Hareketli meydan sahil kenarında yürüyüş yapıp, deniz havasını alabileceğiniz, çevresinde yer alan kafe ve restoranlarda zaman geçirebileceğiniz bir yer. Denize karşı restoranlarda balık ve Yunan mezeleri tadımı ile günü bu meydanda tamamlayabilirsiniz. Deniz ürünlerinin bolluğu, lezzeti ve bol zeytinyağlı Yunan mezelerinin her çeşidini burada da bulabileceğinizi söylemekle yetinelim. Biz eski şehrin tarihi caddesindeki bir Yunan tavernasında bu tadımı yaptık. Limana ulaştığımızda kafelerden birinde kahve ve tatlı ile sonlandırdık günümüzü. 

Kavala Plajları

Biz Balkan gezimizde Adriyatik kıyılarında sezonun deniz açılışını yaptıktan sonra dönüşte de Kavala’da, Kuzey Ege Denizi’nde yüzerek yolculuğumuzu tamamlamak istemiştik. Ancak tam o tarihte  birçok bölgeyi etkileyen yağışlı hava koşulları nedeni ile deniz güneş keyfi yapamadık Kavala’da. Belki de bu koşullar, başka bir zaman hem Kavala’dan Thassos Adası hem de Kavala plajlarında deniz tatili yapmak üzere yönümüzü Kavala’ya çevirmemize neden olacak diye düşünelim.

Yine de biraz Kavala plajlarından söz edelim. Kavala’da şehrin içinde en kolay ulaşılacak plaj Kalamitsa Plajı, hem konaklamak hem de günübirlik taverna ve kafelerde oturup deniz keyfi yapabileceğiniz kumluk bir plaj. Ayrıca Batis Plajı, Tosca Plajı, Paleo, Nea Irakleitsa Plajı, Nea Peramos Plajı, Perigiali Plajı gibi çok sayıda plajdan söz edebiliriz. Günübirlik Thassos Adası’na feribot ile geçip adada da denize girebilirsiniz. Hem ulaşımı kolay hem de geniş ve mavi bayraklı plajlar yaz döneminde iyi bir tatil alternatifi olabilir.

Müzeler

Biz Kavala gezimizde müzeler için zaman ayıramadık. Yine de söz etmeden geçmeyelim. Kavala’ya özgü bir müze ararsanız Tütün Müzesi’ni belirtmemiz gerekir.  Tarihinde tütün ticaretinin önemli bir gelir kaynağı olduğu Kavala, bir meydanı tütün işçilerine adamış. Bir tütün işçisi heykeli de olan Kapnergatis Meydanı’nda Tütün Müzesi yer almakta.

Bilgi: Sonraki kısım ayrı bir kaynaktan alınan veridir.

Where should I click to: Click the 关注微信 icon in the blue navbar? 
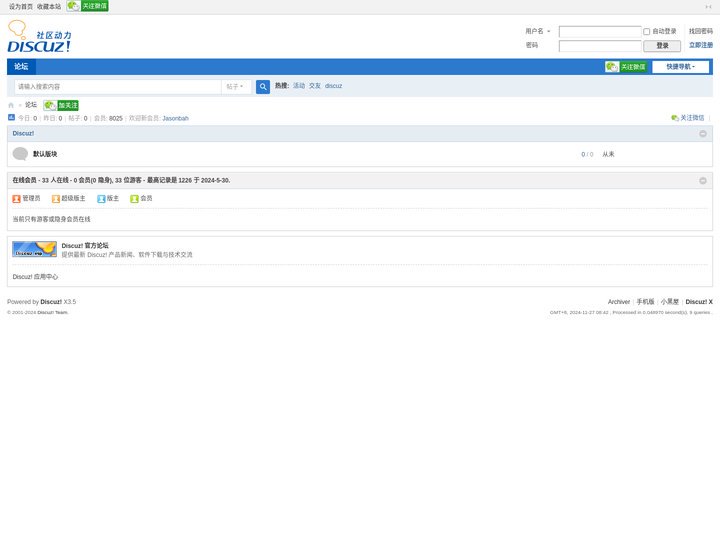pyautogui.click(x=626, y=67)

Kavala Arkeoloji Müzesi Yunanistan, Makedonya ve Trakya Bölgesi medeniyetlerinden kalan eserlere ev sahipliği yapmaktadır.

Son Söz

Kavala bizim için 15 günlük Balkanlar gezimizin son durağı idi. Dönüş yolunda özellikle 2 gece ayırmıştık bu küçük şehre. Kavala ülkemize bu kadar yakın bir mesafede olmasına rağmen gezgin olarak bugüne kadar görmediğim bir şehir idi. Balkan rotamızda, tarihi şehri gezmek, deniz havasını koklamak ve klasik Yunan mutfağı lezzetini tatmak için yerini aldı. Kavala’yı benim gibi bugüne kadar görmeyenler mutlaka değişik bir tat bulacaklardır. Benim için de deniz tatili, Thassos Adası gezisi ve Yunan mutfağında doyasıya yemek içmek için tekrar gezilecek şehirler listemde yerini aldı.